Text block
· · ·

On January 7, 2005, we amended our April 2004 credit agreement to extend
the target date for repayment to February 28, 2005. We exercised this option on
January 26, 2005. We issued 29,100 shares of our common stock in connection with
this amendment.

In a subsequent event, on February 28, 2005, we sold in a private
placement, 81,000 shares of our Series G Preferred Stock to OCMGW for an
aggregate offering price of $40.5 million. GOGC issued, in a private placement,
2,000 shares of our Series A Preferred Stock, having a liquidation preference of
$1.0 million, to OCMGW for $1.5 million. Net proceeds of the offerings of
approximately $38 million after expenses are being used for the repayment of
substantially all of our outstanding debt and other past due liabilities and for
general corporate purposes.

The Series G Preferred Stock bears a coupon of 8% per year, has an
aggregate liquidation preference of $40.5 million, is convertible in the Common
Stock at $0.90 per share and is senior to all of our capital stock. For the
first four years after issuance, we may defer the payment of dividends on the
Series G Preferred Stock and these deferred dividends will also be convertible
into our Common Stock at $0.90 per share. In addition, the Series G Preferred
Stock is entitled to nominate and elect a majority of the members of the Board
of Directors of GulfWest.

In connection with these transactions, the terms of the Series A Preferred
Stock have been amended such that by March 15, 2005, all such stock would either
convert into a newly created Series H Preferred Stock on a one for one basis or
into Common Stock at a conversion price of $0.35 per share. The Series H
Preferred Stock is required to be paid a dividend of 40 shares of Common Stock
per share of Series H Preferred Stock per year. In addition, the Series H
Preferred Stock is convertible into Common Stock at a conversion price of $0.35
per share. At March 15, 2005, holders of 6,700 shares of Series A Preferred
Stock converted to Series H Preferred Stock and holders of 3,250 shares of
Series A Preferred Stock converted to an aggregate 4,642,859 shares of Common
Stock. One Series H Preferred Stock holder converted its shares of Series H
Preferred Stock to 285,715 shares of Common Stock. The outstanding Series H
Preferred Stock has an aggregate liquidation preference of $3.250 million. The
Series H Preferred Stock is senior to all of our capital stock other than Series
G Preferred Stock.

In addition, we amended the terms of our 9,000 shares of Series E Preferred
Stock such that the coupon of 6% per year they bear may be deferred for the next
four years and these deferred dividends will be convertible into Common Stock at
conversion price of $0.90 per share. The initial liquidation preference of the
Series E Preferred Stock of $500 per share remains convertible into Common Stock
at $2.00 per share. The Series E Preferred Stock has an aggregate liquidation
preference of $4.5 million, and is senior to all of our Common Stock, of equal
preference with our Series D Preferred Stock as to liquidation and junior to our
Series G Preferred Stock and H.

Inflation and Changes in Prices.

· · ·

Requirement A
In the passage on the preferred stock offerings, at what price per share can the Series G Preferred Stock be converted into Common Stock?

(Lines of data)
· · ·

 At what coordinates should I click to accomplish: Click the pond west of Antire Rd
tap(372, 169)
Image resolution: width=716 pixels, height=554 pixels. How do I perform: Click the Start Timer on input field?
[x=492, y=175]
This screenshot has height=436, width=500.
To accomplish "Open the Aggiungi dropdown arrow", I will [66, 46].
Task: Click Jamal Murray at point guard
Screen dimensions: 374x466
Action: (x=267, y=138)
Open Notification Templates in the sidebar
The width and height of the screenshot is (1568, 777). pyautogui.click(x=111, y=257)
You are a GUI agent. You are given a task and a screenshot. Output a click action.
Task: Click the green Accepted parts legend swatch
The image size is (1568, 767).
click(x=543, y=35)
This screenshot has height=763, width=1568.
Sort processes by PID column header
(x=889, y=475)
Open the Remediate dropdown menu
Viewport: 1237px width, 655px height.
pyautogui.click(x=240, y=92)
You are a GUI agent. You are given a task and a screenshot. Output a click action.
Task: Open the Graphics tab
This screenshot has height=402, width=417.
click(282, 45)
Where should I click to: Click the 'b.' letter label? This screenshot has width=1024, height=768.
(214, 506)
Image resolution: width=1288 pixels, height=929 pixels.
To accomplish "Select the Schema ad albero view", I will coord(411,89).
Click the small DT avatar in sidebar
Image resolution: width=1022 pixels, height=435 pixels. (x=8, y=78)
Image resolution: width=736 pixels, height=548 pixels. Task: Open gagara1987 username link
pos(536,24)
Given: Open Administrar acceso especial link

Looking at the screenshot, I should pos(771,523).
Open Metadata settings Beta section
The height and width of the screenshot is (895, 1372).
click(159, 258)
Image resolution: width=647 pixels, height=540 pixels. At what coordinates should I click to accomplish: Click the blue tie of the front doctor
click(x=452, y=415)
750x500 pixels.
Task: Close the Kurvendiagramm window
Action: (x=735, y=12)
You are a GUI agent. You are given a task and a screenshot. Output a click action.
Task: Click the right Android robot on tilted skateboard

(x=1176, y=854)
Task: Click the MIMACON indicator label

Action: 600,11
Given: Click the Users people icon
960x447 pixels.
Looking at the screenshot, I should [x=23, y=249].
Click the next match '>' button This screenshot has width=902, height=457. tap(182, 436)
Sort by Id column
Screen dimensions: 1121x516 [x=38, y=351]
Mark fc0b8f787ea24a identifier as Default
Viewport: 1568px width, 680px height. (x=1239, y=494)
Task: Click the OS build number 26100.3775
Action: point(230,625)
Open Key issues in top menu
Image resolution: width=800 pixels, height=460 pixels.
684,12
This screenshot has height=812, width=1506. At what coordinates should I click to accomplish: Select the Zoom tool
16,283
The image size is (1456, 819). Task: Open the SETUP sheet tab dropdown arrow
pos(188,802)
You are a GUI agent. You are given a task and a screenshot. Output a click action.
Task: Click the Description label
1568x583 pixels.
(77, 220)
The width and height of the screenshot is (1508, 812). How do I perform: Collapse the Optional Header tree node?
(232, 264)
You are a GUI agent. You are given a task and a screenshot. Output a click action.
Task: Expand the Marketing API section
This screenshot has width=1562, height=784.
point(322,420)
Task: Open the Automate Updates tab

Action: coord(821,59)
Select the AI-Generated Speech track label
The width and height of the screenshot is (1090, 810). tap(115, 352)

· · ·

Requirement B
From the entries, pull out every line that contains the string "link". Case counts.

Full solution A
$0.90 per share.

Full solution B
Image resolution: width=736 pixels, height=548 pixels. Task: Open gagara1987 username link
Given: Open Administrar acceso especial link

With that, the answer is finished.